Pertama-tama, pemuda itu telah membantah pemimpin kelompok dan bersikeras pergi ke aula belakang lalu kini menolak kembali bersama kelompok. Chen Wenjin jadi sangat marah begitu dia memikirkan hal ini, tapi dia punya tugas untuk memastikan semua orang kembali dengan selamat. Dia mengeluarkan perintah tajam kepada yang lainnya, dan kelompok itu pun bergegas berjalan kembali ke dalam kabut.
Setelah berjalan beberapa langkah, mereka melihat Zhang Qiling sedang berjongkok di depan tugu itu dan mempelajari sesuatu. Chen Wenjin tak bisa menahan diri dan berseru marah, “Kau masih di sini?! Berapa lama lagi kau berencana bersikap begitu menyulitkan –?” Dia baru setengah jalan menceramahi ketika Huo Ling tiba-tiba mencengkeram tangannya dan mati-matian mengisyaratkan kepadanya agar jangan bicara. Chen Wenjin menatap pada yang lainnya dengan bingung dan mendapati kalau mereka semua telah memasang ekspresi panik di wajah mereka.
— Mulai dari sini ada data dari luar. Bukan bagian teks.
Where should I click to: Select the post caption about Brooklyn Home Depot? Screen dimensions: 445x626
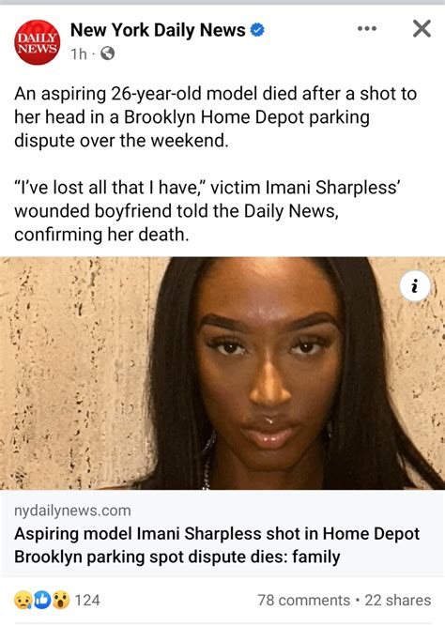216,117
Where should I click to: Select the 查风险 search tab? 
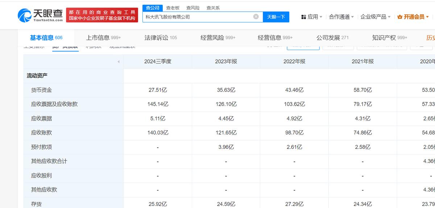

Huo Ling melihat kalau Chen Wenjin tidak mengerti apa yang sedang terajdi dan buru-buru menunjuk ke arah kabut. Chen Wenjin melihat ke arah yang dia tunjuk dan mendapati kalau suatu sosok amat besar telah muncul di kedalaman kabut dalam jarak kurang dari dua meter dari Zhang Qiling.